+++ Records supplied

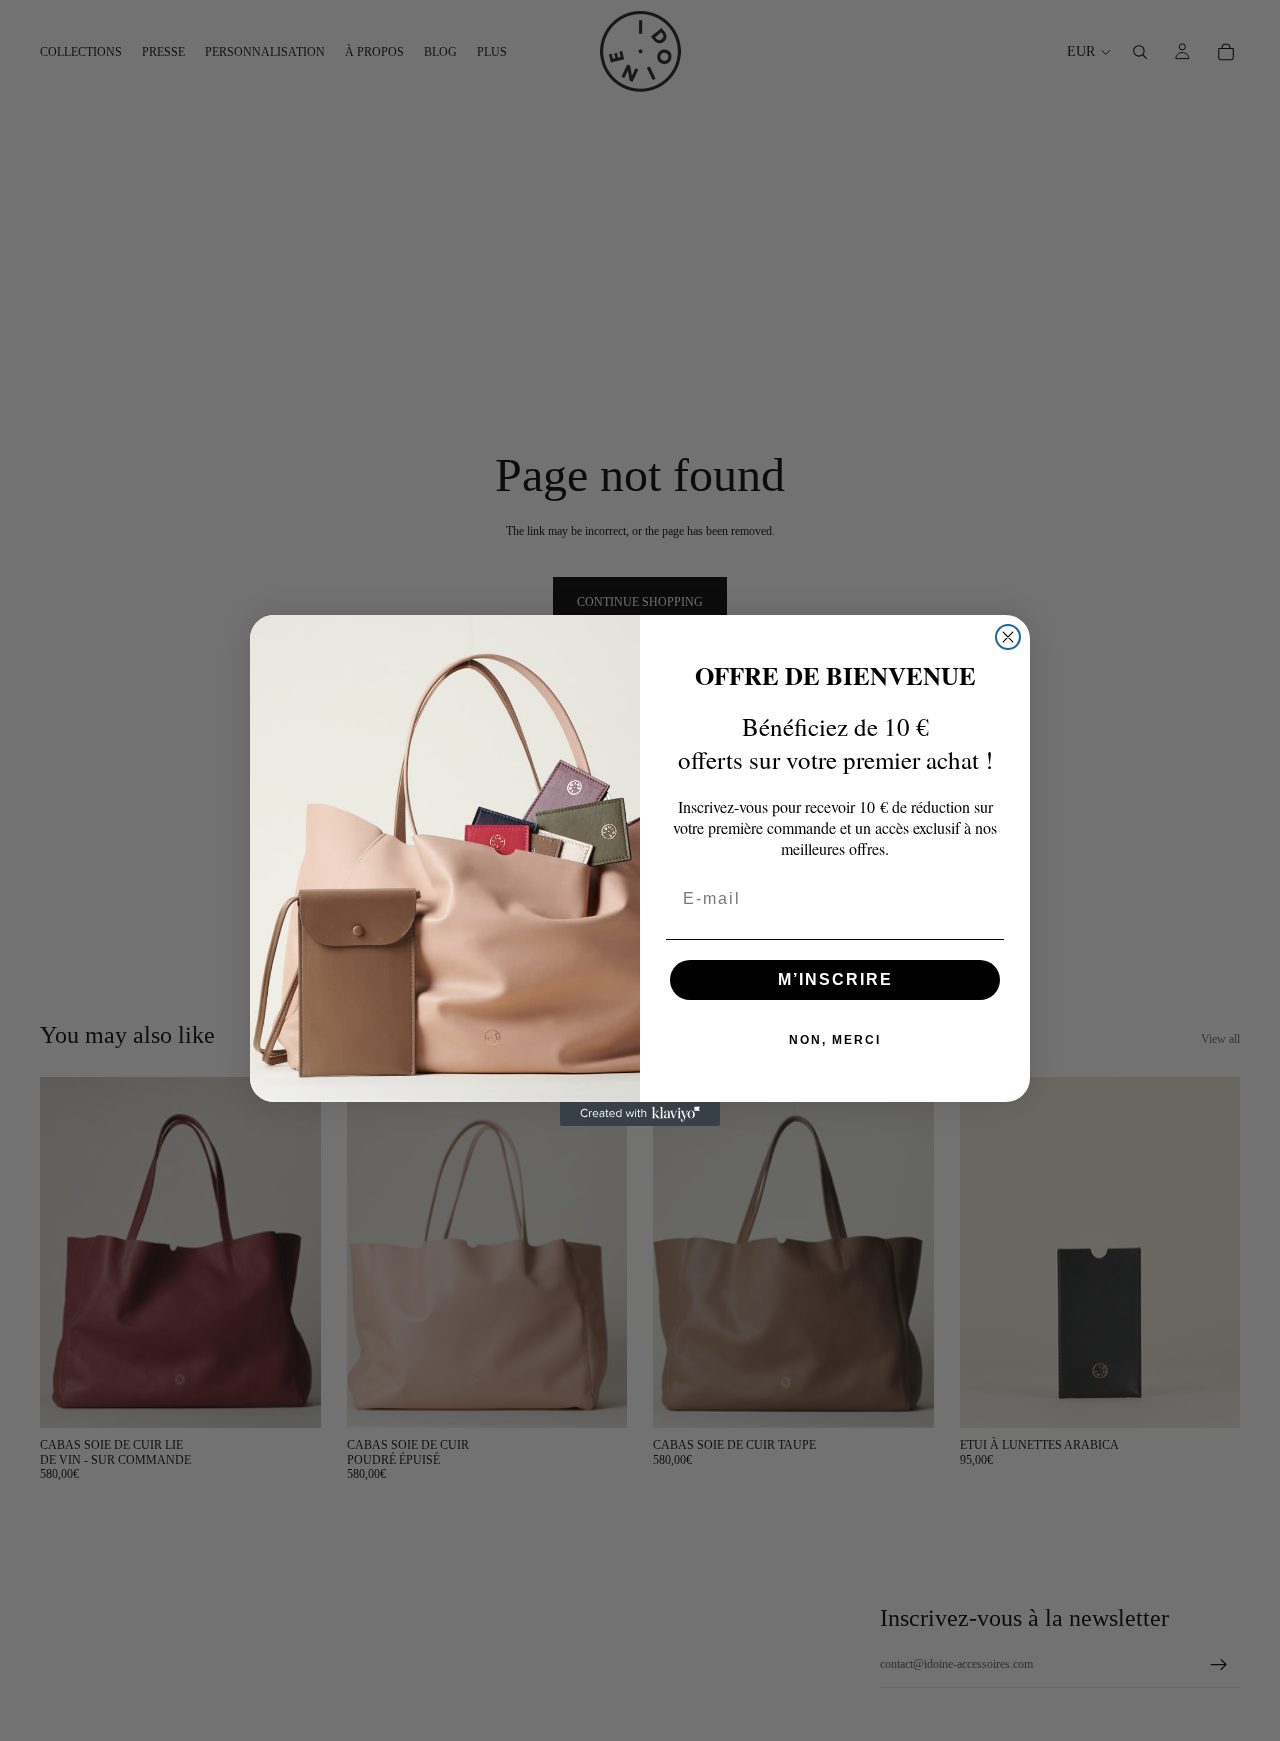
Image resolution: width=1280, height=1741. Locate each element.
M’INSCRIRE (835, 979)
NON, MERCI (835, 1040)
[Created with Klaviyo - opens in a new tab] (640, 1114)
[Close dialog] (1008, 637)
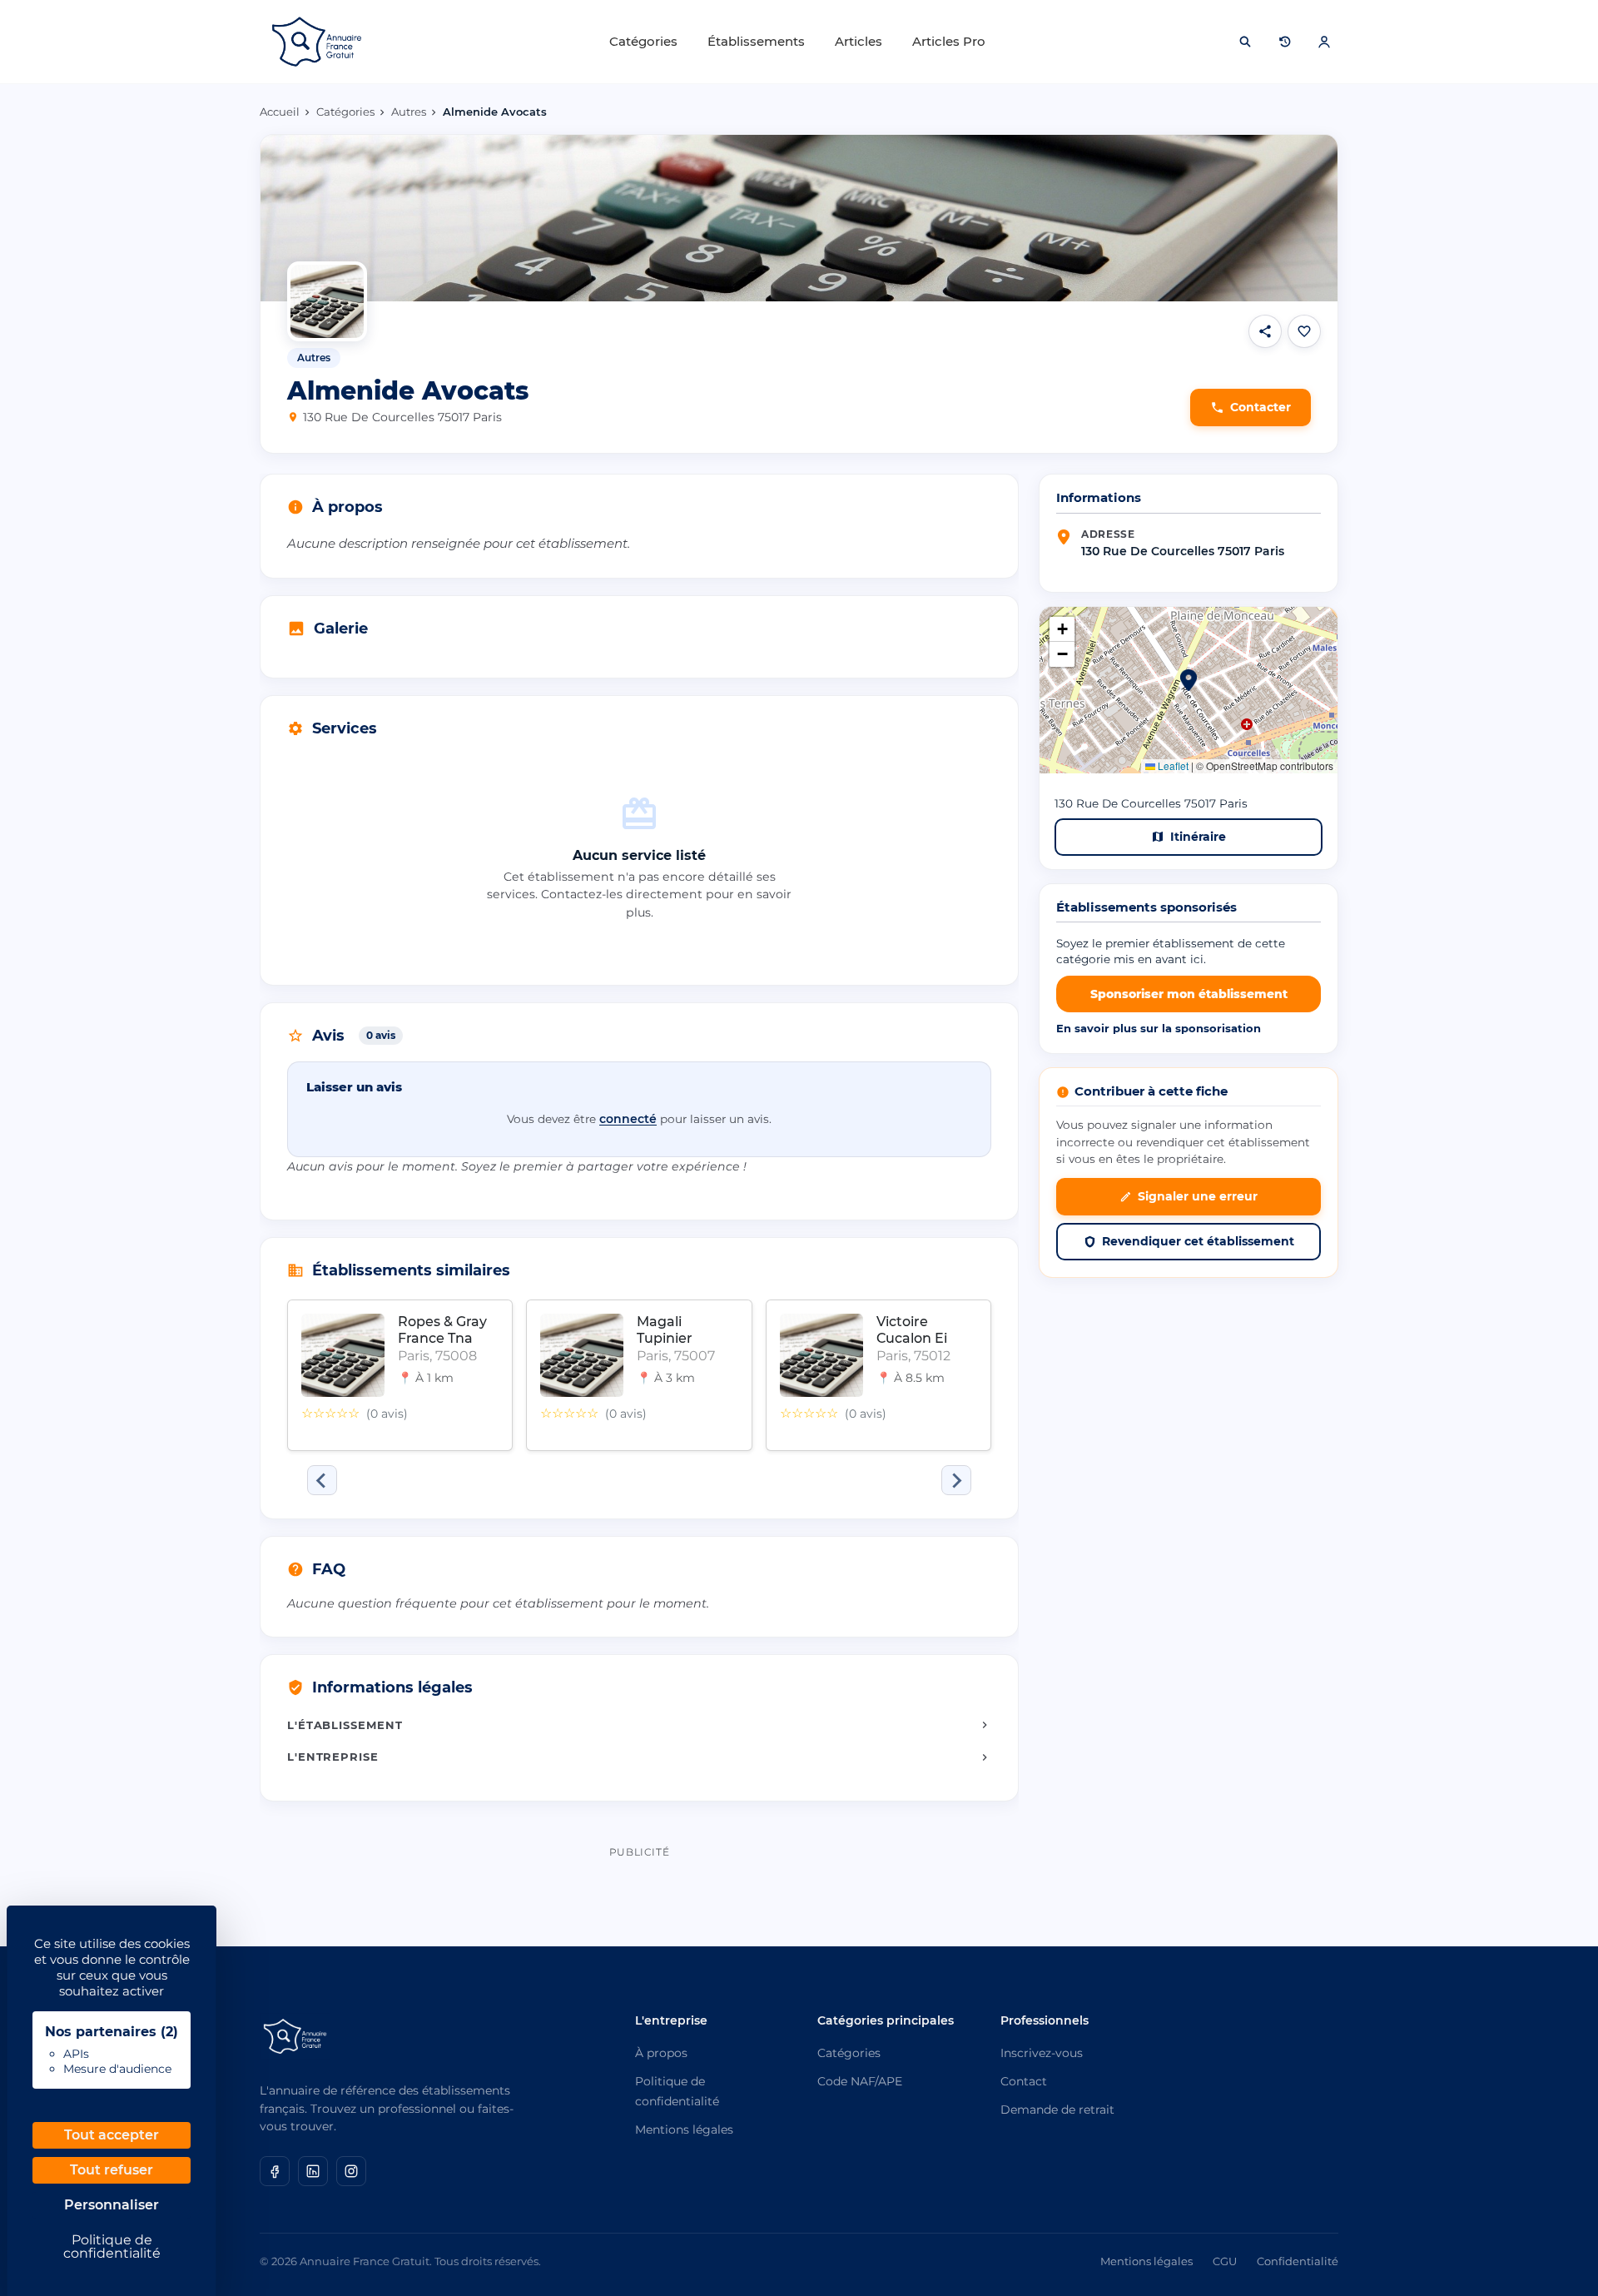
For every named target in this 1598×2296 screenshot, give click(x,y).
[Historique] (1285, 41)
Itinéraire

++++++

**Task details**
Of the entries above, print exactly those lines that run from the one containing "[Close dialog] (1008, 637)" through the last line, excluding any pictures.

**Answer below**
[Close dialog] (1008, 637)
For every named target in this 1598×2296 screenshot, give click(x,y).
[Historique] (1285, 41)
Itinéraire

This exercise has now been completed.